# Material from a pointing dataset
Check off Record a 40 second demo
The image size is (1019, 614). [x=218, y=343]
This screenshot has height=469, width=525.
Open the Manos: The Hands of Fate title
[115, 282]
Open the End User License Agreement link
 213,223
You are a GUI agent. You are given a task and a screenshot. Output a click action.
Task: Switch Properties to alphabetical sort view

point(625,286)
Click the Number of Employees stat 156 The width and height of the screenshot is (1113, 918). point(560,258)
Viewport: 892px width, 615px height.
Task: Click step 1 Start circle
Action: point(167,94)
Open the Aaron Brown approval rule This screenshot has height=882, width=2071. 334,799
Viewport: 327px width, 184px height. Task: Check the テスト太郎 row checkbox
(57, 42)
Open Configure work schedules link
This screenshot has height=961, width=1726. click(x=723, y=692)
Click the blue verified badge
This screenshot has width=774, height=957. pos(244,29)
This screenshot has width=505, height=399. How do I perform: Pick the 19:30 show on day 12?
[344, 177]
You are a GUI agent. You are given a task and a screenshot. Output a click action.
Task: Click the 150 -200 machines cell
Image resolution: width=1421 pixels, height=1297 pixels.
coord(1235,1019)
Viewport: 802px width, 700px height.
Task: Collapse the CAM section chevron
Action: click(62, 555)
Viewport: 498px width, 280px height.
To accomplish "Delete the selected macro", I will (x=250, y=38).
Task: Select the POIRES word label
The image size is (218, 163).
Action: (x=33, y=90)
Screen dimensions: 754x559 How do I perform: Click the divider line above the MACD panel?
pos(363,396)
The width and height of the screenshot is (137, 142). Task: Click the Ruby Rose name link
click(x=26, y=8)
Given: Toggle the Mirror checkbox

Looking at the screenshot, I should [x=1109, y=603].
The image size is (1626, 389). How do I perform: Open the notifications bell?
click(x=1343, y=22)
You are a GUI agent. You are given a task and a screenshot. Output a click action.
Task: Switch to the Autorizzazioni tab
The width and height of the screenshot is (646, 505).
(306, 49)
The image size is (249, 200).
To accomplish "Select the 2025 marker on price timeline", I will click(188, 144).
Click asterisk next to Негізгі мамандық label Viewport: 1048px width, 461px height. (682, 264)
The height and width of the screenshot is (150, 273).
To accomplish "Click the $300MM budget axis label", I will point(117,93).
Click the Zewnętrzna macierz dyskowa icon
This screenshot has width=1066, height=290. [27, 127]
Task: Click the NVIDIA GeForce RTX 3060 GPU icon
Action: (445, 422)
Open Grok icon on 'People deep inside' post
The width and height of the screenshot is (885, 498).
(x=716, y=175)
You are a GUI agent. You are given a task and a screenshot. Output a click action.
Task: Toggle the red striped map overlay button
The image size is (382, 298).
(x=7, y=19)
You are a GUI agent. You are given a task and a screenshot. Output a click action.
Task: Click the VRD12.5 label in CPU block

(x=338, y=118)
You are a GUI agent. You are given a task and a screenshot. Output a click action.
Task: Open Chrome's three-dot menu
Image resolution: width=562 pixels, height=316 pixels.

# Aim
Put every line of the material above into a JSON array of strings, one string per line, and drop the blank lines.

# The completed task
[
  "Check off Record a 40 second demo",
  "The image size is (1019, 614). [x=218, y=343]",
  "This screenshot has height=469, width=525.",
  "Open the Manos: The Hands of Fate title",
  "[115, 282]",
  "Open the End User License Agreement link",
  " 213,223",
  "You are a GUI agent. You are given a task and a screenshot. Output a click action.",
  "Task: Switch Properties to alphabetical sort view",
  "point(625,286)",
  "Click the Number of Employees stat 156 The width and height of the screenshot is (1113, 918). point(560,258)",
  "Viewport: 892px width, 615px height.",
  "Task: Click step 1 Start circle",
  "Action: point(167,94)",
  "Open the Aaron Brown approval rule This screenshot has height=882, width=2071. 334,799",
  "Viewport: 327px width, 184px height. Task: Check the テスト太郎 row checkbox",
  "(57, 42)",
  "Open Configure work schedules link",
  "This screenshot has height=961, width=1726. click(x=723, y=692)",
  "Click the blue verified badge",
  "This screenshot has width=774, height=957. pos(244,29)",
  "This screenshot has width=505, height=399. How do I perform: Pick the 19:30 show on day 12?",
  "[344, 177]",
  "You are a GUI agent. You are given a task and a screenshot. Output a click action.",
  "Task: Click the 150 -200 machines cell",
  "Image resolution: width=1421 pixels, height=1297 pixels.",
  "coord(1235,1019)",
  "Viewport: 802px width, 700px height.",
  "Task: Collapse the CAM section chevron",
  "Action: click(62, 555)",
  "Viewport: 498px width, 280px height.",
  "To accomplish \"Delete the selected macro\", I will (x=250, y=38).",
  "Task: Select the POIRES word label",
  "The image size is (218, 163).",
  "Action: (x=33, y=90)",
  "Screen dimensions: 754x559 How do I perform: Click the divider line above the MACD panel?",
  "pos(363,396)",
  "The width and height of the screenshot is (137, 142). Task: Click the Ruby Rose name link",
  "click(x=26, y=8)",
  "Given: Toggle the Mirror checkbox",
  "Looking at the screenshot, I should [x=1109, y=603].",
  "The image size is (1626, 389). How do I perform: Open the notifications bell?",
  "click(x=1343, y=22)",
  "You are a GUI agent. You are given a task and a screenshot. Output a click action.",
  "Task: Switch to the Autorizzazioni tab",
  "The width and height of the screenshot is (646, 505).",
  "(306, 49)",
  "The image size is (249, 200).",
  "To accomplish \"Select the 2025 marker on price timeline\", I will click(188, 144).",
  "Click asterisk next to Негізгі мамандық label Viewport: 1048px width, 461px height. (682, 264)",
  "The height and width of the screenshot is (150, 273).",
  "To accomplish \"Click the $300MM budget axis label\", I will point(117,93).",
  "Click the Zewnętrzna macierz dyskowa icon",
  "This screenshot has width=1066, height=290. [27, 127]",
  "Task: Click the NVIDIA GeForce RTX 3060 GPU icon",
  "Action: (445, 422)",
  "Open Grok icon on 'People deep inside' post",
  "The width and height of the screenshot is (885, 498).",
  "(x=716, y=175)",
  "You are a GUI agent. You are given a task and a screenshot. Output a click action.",
  "Task: Toggle the red striped map overlay button",
  "The image size is (382, 298).",
  "(x=7, y=19)",
  "You are a GUI agent. You are given a task and a screenshot. Output a click action.",
  "Task: Click the VRD12.5 label in CPU block",
  "(x=338, y=118)",
  "You are a GUI agent. You are given a task and a screenshot. Output a click action.",
  "Task: Open Chrome's three-dot menu",
  "Image resolution: width=562 pixels, height=316 pixels."
]